Taiwanese singer Jolin Tsai () has released 40 singles and 8 promotional singles. In 1999, she released her debut studio album 1019 and the singles "Living with the World", "The Rose", and "I Know You're Feeling Blue", and "I Know You're Feeling Blue" reached number 30 on the Hit FM Top 100 Singles of the Year chart, the Taiwan's equivalent to the Billboard Year-End Hot 100. In 2000, she released her second studio album Don't Stop and the single under the same title, and the single reached number 17 on the Hit FM Top 100. In 2000, she released her third studio album Show Your Love and the single under the same title.
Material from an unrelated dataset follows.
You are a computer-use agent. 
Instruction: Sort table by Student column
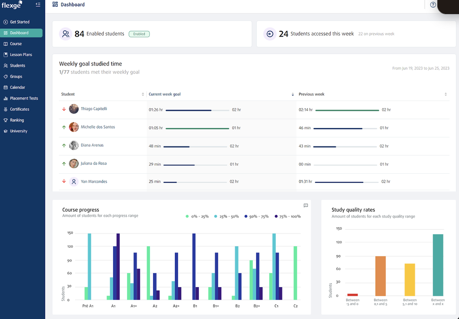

In 2001, she released her fourth studio album Lucky Number and the single "Where the Dream Takes You". In 2003, she released her fifth studio album Magic and the single "Magic", and the single reached number 24 on the Hit FM Top 100. In 2005, she released her seventh studio album J-Game and the single under the same title, and the single reached number 26 on the Hit FM Top 100.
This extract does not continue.